*EXERCISE:*
Every line of the data below should be printed exactly.

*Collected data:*
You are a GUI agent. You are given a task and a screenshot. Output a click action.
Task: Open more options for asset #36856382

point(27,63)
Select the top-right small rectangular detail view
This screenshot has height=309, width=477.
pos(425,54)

*SOLUTION TO THIS TASK:*
You are a GUI agent. You are given a task and a screenshot. Output a click action.
Task: Open more options for asset #36856382

point(27,63)
Select the top-right small rectangular detail view
This screenshot has height=309, width=477.
pos(425,54)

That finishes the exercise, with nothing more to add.